WASHINGTON -- The U.S. Senate held a landmark hearing recently on ending the nation’s school-to-prison pipeline that affirmed that gay and transgender youth also face harsher punishments in schools than other students, which disproportionately pipeline them into the juvenile justice system.
Sen. Dick Durbin, Chairman of the Senate Subcommittee on the Constitution, Civil Rights, and Human Rights, which hosted the hearing, acknowledged in his opening statement that harsh school sanctions — such as zero-tolerance policies — do indeed have a disparate impact on LGBT youth, just as they do on racial and ethnic minorities.
He stated for the record that:
"Gay, lesbian, bisexual and transgender students are more likely to be disciplined (in schools) and arrested than their peers."
This marks the first time LGBT youth have been officially included in federal efforts to end the school-to-prison pipeline.
According to a report this summer by the Center for American Progress:
Gay and transgender youth, particularly gender nonconforming girls, are up to three times more likely to experience harsh disciplinary treatment by school administrators than their heterosexual counterparts.
As with racial disparities in school discipline, these higher rates of punishment do not correlate to higher rates of misbehavior among gay and transgender youth.
LGBT youth make up 13-15 percent of the juvenile justice system, even though they make-up only 5–7 percent of the population overall, and 60 percent of these youth are black or Latino.
This high rate of contact with the system is due in part to harsh school sanctions often based on their perceived sexual orientation or gender identity.
School discipline policies across the United States have been under heightened scrutiny because of the disparate impact they have on youth of color, particularly black boys. Data released this spring from the U.S. Department of Education’s Office of Civil Rights revealed that rigid school discipline policies — which lead to suspensions and expulsions of students for even the most minor offenses — perpetuate a school-to-prison pipeline that disproportionately criminalizes youth of color.
But hidden among these school discipline data are thousands of gay and transgender youth, particularly those of color, who bear a double burden of disparate impact but are rendered all but invisible because this federal data does not include information on sexual orientation and gender identity.
The Gay, Lesbian, Straight, Education Network (GLSEN) submitted testimony that called for measures to collect data on the experiences of LGBT youth with exclusionary discipline and zero tolerance policies:
While many civil rights organizations have the benefit of ample data, collected by the U.S. Department of Education Office of Civil Rights, to support their contention that students of color are disproportionately affected by zero tolerance and other exclusionary discipline policies, there is a relative scarcity of data on how these policies may affect LGBT students…

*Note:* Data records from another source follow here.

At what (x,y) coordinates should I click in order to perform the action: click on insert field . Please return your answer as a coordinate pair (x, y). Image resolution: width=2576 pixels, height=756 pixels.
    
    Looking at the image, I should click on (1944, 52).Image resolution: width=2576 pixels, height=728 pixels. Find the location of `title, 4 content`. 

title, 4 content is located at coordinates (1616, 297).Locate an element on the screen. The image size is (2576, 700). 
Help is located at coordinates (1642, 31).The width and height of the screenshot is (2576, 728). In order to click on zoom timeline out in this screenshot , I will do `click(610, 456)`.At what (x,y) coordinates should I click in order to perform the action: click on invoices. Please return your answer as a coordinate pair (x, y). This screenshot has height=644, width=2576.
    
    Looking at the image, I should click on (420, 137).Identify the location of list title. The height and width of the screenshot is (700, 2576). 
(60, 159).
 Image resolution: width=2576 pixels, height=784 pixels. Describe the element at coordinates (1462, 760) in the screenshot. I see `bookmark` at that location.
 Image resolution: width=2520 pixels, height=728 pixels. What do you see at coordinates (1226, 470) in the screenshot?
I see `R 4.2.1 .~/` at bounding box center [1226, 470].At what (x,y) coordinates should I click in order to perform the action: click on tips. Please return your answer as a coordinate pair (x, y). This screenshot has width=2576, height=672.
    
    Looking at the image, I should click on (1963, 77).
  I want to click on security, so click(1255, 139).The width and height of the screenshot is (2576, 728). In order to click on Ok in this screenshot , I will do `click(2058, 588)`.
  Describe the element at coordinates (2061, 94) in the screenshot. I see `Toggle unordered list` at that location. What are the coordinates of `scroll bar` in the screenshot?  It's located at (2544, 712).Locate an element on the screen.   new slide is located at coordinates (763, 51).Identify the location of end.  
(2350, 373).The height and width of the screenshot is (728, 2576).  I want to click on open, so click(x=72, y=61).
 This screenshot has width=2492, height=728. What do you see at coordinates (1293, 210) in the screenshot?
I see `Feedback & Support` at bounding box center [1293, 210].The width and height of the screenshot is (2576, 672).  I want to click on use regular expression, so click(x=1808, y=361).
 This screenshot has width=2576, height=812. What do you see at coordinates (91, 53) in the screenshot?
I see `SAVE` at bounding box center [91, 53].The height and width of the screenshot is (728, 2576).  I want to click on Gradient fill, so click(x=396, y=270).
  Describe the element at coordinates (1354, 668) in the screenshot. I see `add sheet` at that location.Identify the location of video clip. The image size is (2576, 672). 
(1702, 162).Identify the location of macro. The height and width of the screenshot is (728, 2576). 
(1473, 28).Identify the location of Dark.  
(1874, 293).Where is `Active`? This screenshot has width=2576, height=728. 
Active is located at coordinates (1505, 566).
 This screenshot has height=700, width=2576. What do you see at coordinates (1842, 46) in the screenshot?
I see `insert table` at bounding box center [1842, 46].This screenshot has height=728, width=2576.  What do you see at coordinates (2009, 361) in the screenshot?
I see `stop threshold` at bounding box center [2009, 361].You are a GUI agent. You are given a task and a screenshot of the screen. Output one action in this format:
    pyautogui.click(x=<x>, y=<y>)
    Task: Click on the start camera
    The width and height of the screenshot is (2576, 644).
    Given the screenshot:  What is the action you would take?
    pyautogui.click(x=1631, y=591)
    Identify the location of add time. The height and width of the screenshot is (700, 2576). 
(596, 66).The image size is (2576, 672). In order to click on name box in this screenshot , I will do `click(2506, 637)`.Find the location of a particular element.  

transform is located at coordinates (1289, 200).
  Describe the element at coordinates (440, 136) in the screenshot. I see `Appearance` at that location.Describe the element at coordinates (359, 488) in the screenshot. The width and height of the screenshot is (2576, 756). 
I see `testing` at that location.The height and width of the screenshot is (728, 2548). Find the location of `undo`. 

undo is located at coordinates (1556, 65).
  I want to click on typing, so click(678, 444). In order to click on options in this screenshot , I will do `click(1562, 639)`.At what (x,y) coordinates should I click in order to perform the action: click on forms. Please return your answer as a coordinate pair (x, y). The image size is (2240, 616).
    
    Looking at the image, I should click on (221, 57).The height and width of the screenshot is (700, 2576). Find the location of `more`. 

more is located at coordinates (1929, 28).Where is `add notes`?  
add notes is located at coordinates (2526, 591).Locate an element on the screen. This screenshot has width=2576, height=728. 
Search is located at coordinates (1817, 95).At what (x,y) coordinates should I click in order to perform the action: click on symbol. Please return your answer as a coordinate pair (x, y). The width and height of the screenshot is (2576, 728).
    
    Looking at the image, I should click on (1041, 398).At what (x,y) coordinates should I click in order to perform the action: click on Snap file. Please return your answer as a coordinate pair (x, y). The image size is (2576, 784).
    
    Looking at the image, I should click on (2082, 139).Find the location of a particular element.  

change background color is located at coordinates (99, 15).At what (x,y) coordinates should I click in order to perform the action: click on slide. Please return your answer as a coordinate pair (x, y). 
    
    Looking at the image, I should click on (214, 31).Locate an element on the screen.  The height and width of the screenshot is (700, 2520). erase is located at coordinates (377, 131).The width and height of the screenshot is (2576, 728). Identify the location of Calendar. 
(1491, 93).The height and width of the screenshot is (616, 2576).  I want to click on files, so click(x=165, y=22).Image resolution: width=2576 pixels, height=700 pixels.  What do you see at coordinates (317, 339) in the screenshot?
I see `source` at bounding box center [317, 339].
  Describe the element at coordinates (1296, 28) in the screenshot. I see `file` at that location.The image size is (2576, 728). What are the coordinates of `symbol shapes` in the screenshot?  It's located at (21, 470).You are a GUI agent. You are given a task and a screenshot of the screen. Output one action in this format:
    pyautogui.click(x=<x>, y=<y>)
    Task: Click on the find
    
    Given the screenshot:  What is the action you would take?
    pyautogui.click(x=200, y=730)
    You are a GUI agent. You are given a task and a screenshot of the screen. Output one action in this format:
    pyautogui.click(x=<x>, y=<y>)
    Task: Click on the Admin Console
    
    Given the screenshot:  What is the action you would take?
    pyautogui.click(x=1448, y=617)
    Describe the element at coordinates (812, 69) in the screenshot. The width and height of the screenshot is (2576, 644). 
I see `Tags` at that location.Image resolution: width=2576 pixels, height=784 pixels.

This data gap has proven to be a significant impediment to our administrative advocacy efforts to protect the rights of LGBT students – as co-equal with all other students – in schools. While there are several interdepartmental working groups in the federal government focused on studying bullying of LGBT students (which we applaud) there is no serious effort to examine the extent to which official school discipline policy has similar effects on LGBT students as on students of color. Nor do we know whether a disproportionate number of students of color affected by exclusionary discipline may be LGBT.
Ten other leading LGBT organizations also signed on to GLSEN’s statement. Those organizations were: Family Equality Council, Gay-Straight Alliance Network, Human Rights Campaign, National Black Justice Coalition, National Center for Lesbian Rights, National Center for Transgender Equality, National Gay and Lesbian Task Force Action Fund, PFLAG National, The Trevor Project, and SMYAL.